Wading through treacle

Starburst
Starburst Member Posts: 2,546
edited 13. Nov 2016, 13:35 in Living with Arthritis archive
I'm struggling to keep myself upbeat but trying to avoid plunging back into depression is like wading through treacle.

Before I was developed RA, I was formally diagnosed with Hypermobility Syndrome, although it had been suspected since I was about 13. Over the last few years, I've developed a lot of health problems that didn't seem to make sense. It's all been tied together and it's looking likely that my multi-system problems (stomach, intestines, heart rate, blood pressure, bladder and neuropathy) are due to a hereditary connective tissue disease similar to Hypermobility Syndrome. It's been explained that it's not only my joints that are "bendy and stretchy" but my organs too, hence why they don't function normally. Bizarrely, I have some joints that are very hypermobile and some that are very immobile which is a double whammy. This is why I am abnormally disabled and in pain that cannot be attributed solely to RA.

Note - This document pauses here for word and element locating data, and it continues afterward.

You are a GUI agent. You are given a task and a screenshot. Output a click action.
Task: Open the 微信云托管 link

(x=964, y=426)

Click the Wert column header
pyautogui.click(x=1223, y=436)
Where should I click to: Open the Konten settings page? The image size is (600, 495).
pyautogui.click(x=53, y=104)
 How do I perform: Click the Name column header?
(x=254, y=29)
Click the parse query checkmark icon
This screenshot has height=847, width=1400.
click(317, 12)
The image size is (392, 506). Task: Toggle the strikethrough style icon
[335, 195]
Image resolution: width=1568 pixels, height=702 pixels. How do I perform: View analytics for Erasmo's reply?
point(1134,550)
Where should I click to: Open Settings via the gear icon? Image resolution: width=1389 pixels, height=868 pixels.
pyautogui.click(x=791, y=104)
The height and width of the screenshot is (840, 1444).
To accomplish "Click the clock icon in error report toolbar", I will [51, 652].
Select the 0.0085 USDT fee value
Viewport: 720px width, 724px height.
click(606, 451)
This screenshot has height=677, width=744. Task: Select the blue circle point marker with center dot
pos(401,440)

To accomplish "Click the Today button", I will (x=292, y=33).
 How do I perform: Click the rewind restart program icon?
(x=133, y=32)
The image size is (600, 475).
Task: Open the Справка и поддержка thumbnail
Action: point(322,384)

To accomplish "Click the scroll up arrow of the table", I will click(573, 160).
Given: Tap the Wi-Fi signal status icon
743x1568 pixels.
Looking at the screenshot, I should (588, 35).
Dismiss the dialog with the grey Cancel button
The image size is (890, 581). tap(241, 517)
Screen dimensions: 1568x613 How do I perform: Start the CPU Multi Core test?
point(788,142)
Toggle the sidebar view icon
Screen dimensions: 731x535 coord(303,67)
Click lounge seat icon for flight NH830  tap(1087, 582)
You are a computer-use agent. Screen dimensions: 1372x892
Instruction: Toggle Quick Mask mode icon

I've got to have lots of tests, particularly for my bladder and bowel, which are unpleasant and undignified. I don't particularly want to go on my own but feel guilty asking people to take time off work to come with me. The specialists are all in London and I find trains and tubes hard work. It's 2016, why can't public transport be more accessible?! It's also going to mean time off work which makes it stressful when I'm catching up. I'm gutted that the next few months are going to be filled with poking and prodding and then I'm going for my jaw surgery. I feel like I can't catch a break.

Sorry to be gloomy. I'm sure the cold weather and dark evenings aren't helping much. I don't want to sink into a dark place. I don't expect to be cheery all the time but equally, I need to get it all out, otherwise it bubbles over.

Thank you, as always, for listening to my word splurge.

P.S. I missed my 7 year forumversary. Oh how time flies!

Comments

  • mermaid
    mermaid Member Posts: 104
    edited 30. Nov -1, 00:00
    Dear Starburst,

    Just wanted to say how sorry I am that you are going through all this. To have so many health problems can seem insurmountable.

    Travelling to and from appointments while undergoing invasive tests is so very difficult and makes us feel insecure too.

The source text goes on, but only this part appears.